Madem ki ölümün bir parçasından bile kaçamıyorsun; heva ve hevesi bırakamıyor, bir takım vesveselerle adeta hasta oluyorsun, bil ki onun hepsini, yani ölümü bir gün başından aşağıya dökecekler!
Eğer ölümün bir parçası sana tatlı geliyorsa; ölünce Allah’a kavuşacak olma düşüncesi seni sevindiriyorsa, bil ki Allah ölümü de sana tatlılaştırır.
Dertler ölümün elçisi olarak gelirler. Ey kendini beğenmiş kişi, ölümün elçilerinden yüz çevirme, onlarla iyi geçin ki ölüme de alışmış olasın.
Tatlı bir hayat süren, refah içinde yaşayan kimse sonunda acı ölür. (Çünkü alışılmış şeylerden ayrılması güç olur). Bedenine tapan, yani nefsinin her arzusunu yerine getiren, canını kurtaramaz.
Nasıl ki koyunları kırdan sürer getirirler; hangisi daha besili ise onu keserler.”[1]
Dünyanın dertsiz, tasasız bir yer olabileceği varsayımından hareketle, insan başına gelen sıkıntılara aşırı tepki verir. Bir yere kadar üzülmek, sıkıntı hissetmek normaldir evet… Ancak bizler, sanki hal-i hazırdakinin aksi mümkünmüş gibi, sanki dertsiz sıkıntısız bir dünya hayatı olabilirmiş gibi başımıza gelen sıkıntılara, yolumuzu kesen eşkıya muamelesi yapıp fazlaca bozuluyoruz.
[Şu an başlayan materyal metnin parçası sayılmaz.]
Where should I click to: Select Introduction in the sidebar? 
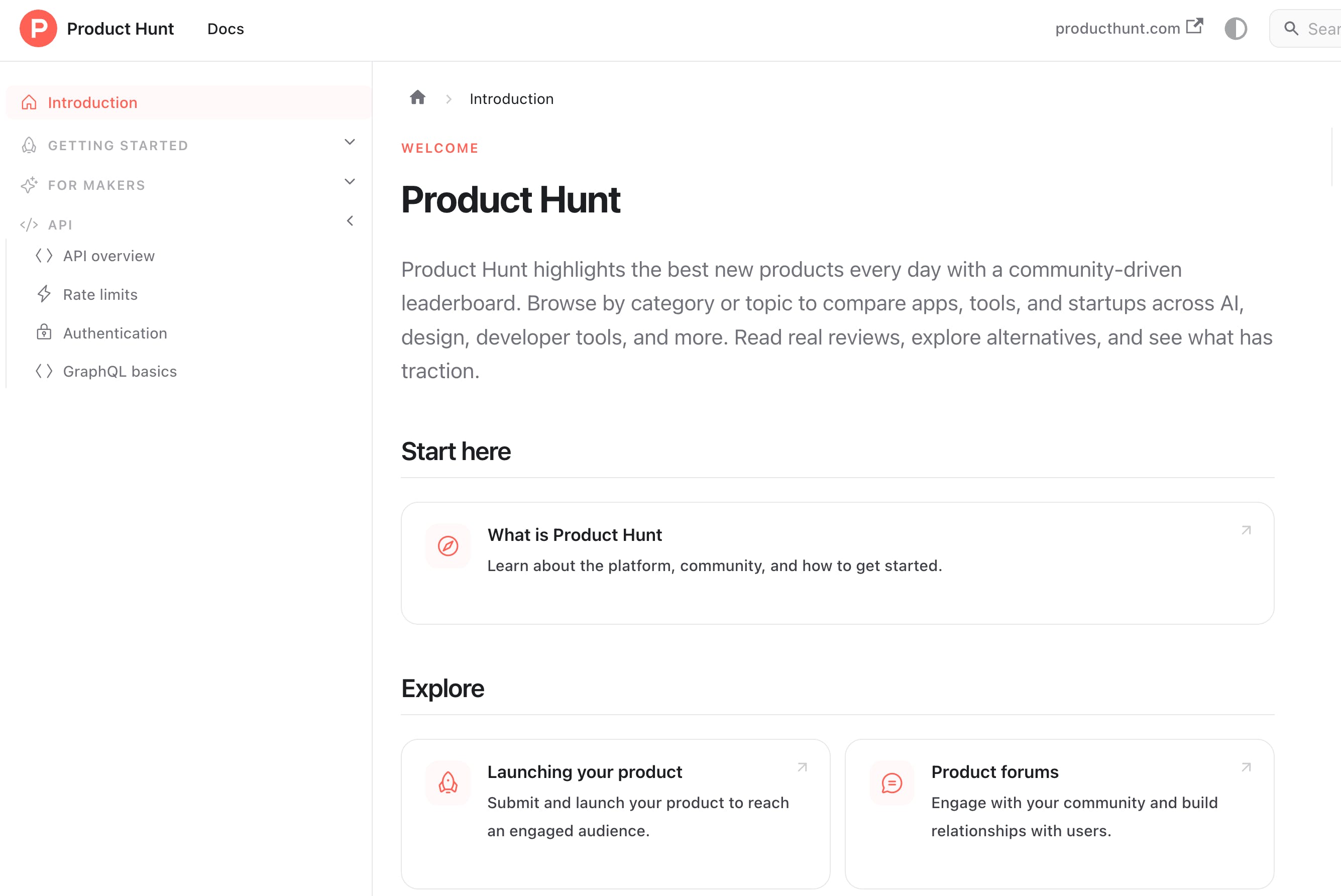pyautogui.click(x=92, y=103)

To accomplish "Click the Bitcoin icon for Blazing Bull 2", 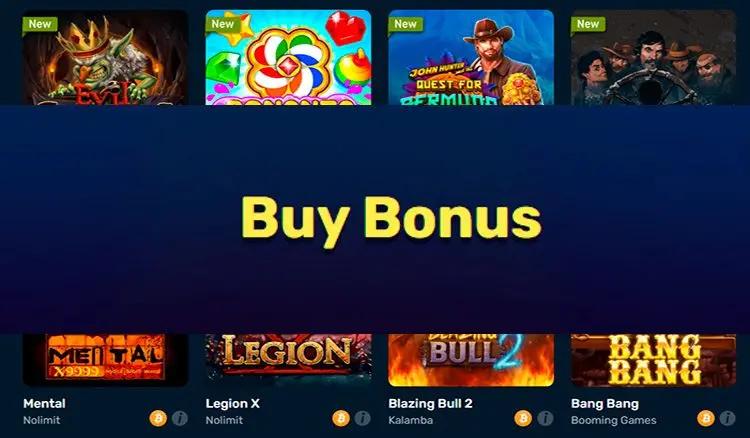I will click(x=523, y=418).
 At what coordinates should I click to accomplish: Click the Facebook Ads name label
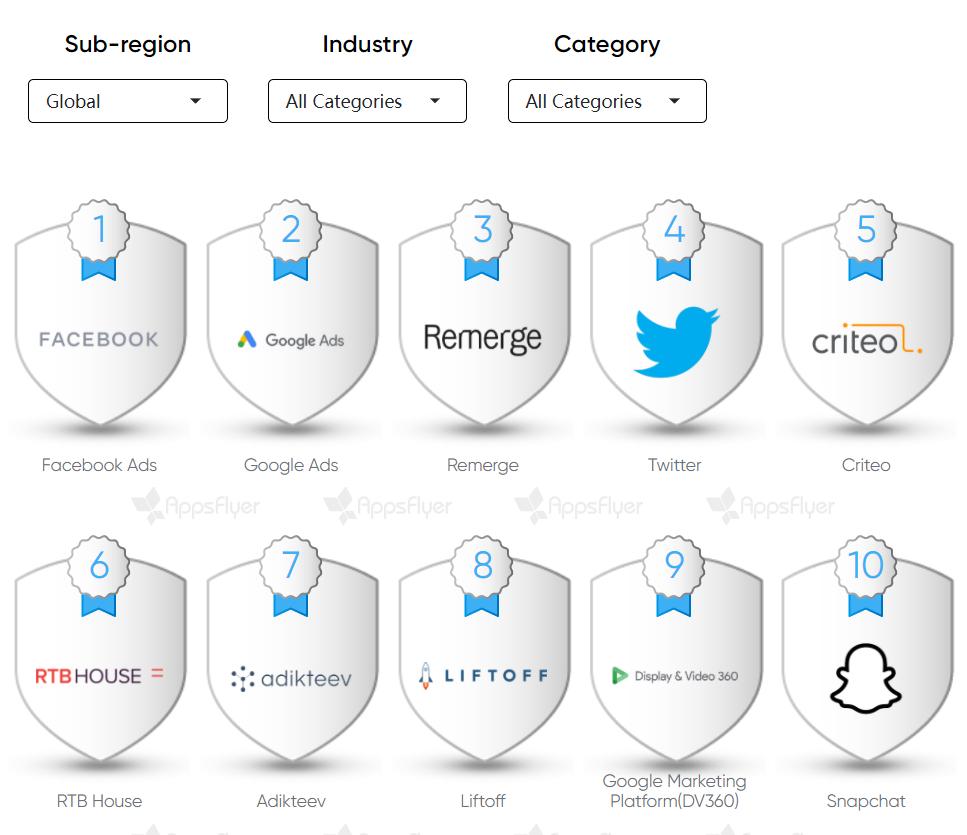point(99,465)
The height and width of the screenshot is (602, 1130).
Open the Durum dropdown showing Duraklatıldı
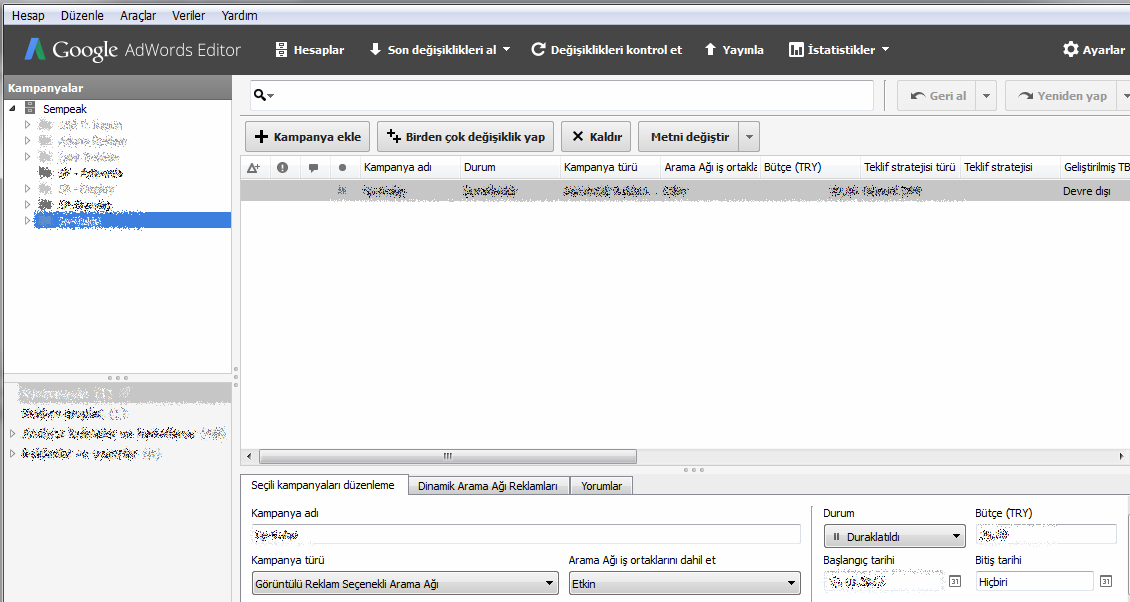(893, 537)
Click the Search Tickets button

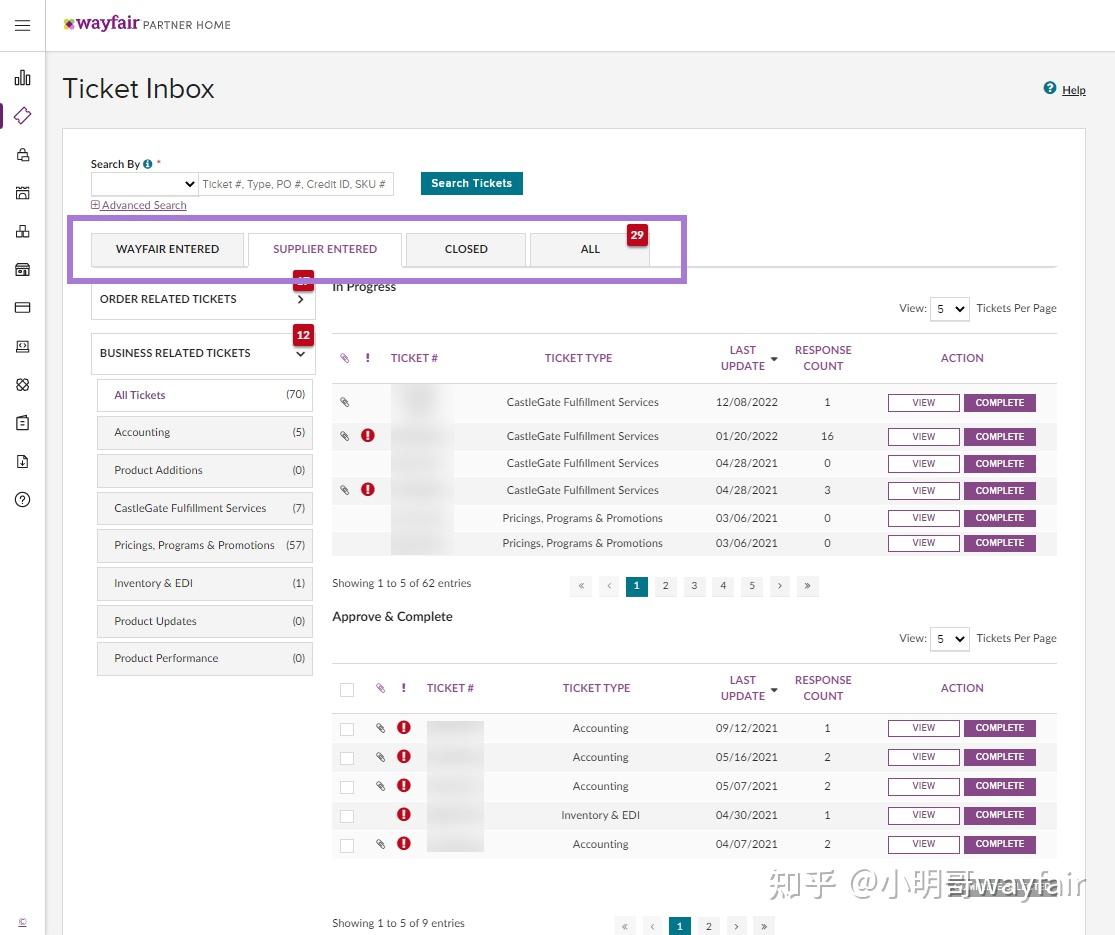(471, 183)
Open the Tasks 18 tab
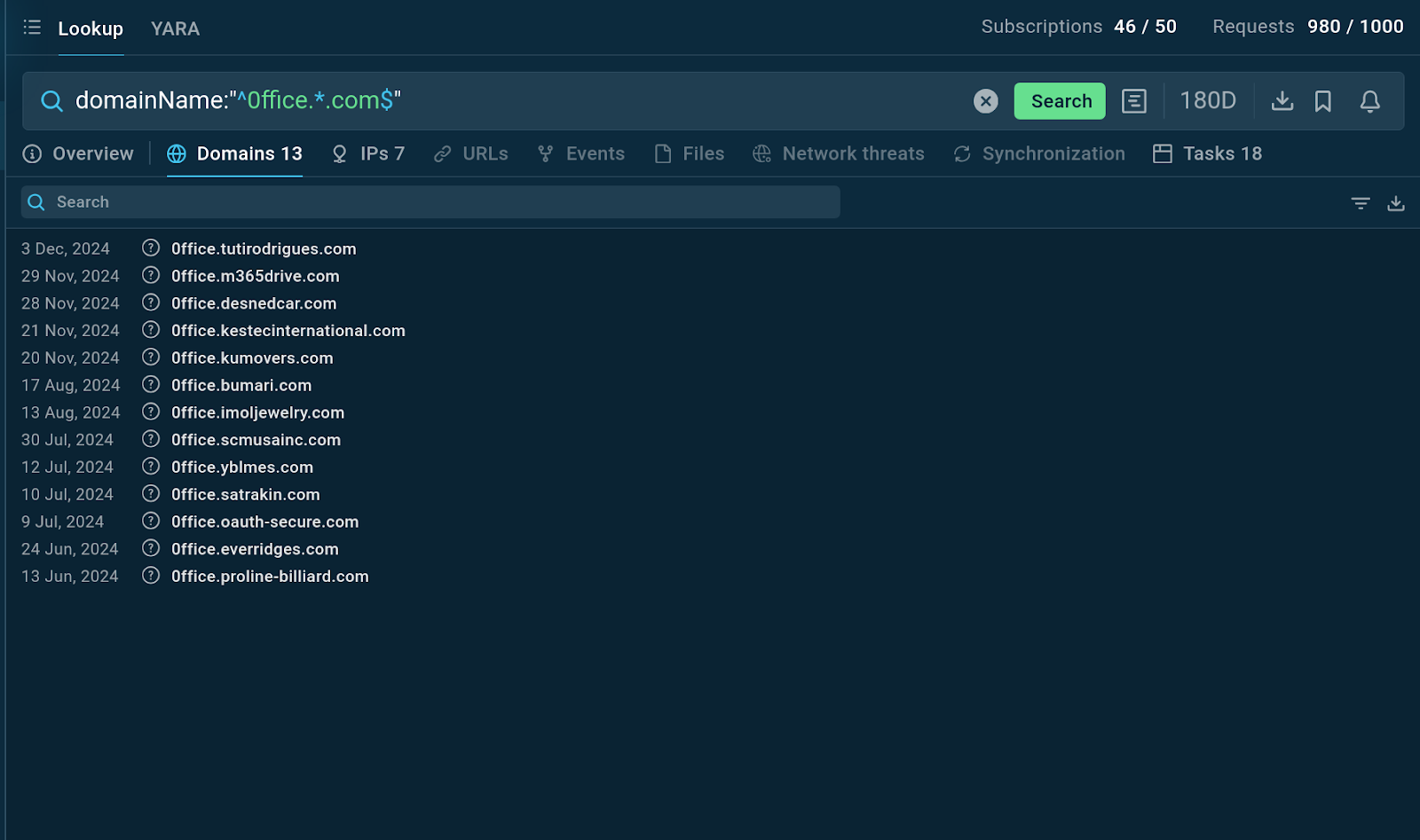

Üzüldüğümüze üzülüyor, kaygılandığımız için yine kaygılanıyor, sıkıldığımızdan dolayı yine sıkılıyoruz. “Her şey beni bulur, benim yüzüm gülmeyecek mi, bir gün görmeyecek miyim?” diyerek içimizde sitemler büyütüyoruz. Halbuki bu dertler, dünya hayatının geçiciliğine ve tat vermeyen, kişiyi öte aleme hazırlayan doğasına dikkat çekmektedirler. Bu sıkıntı ve kederler, hayatı ve ölüm gerçeğini ve ikisi arasındaki akışı daha net kavramamız için konmuş trafik işaretleri, yön levhaları gibi okunabilir. İşaretleri iyi okuyup, kaybolmadan menzile varabilmek dileğiyle…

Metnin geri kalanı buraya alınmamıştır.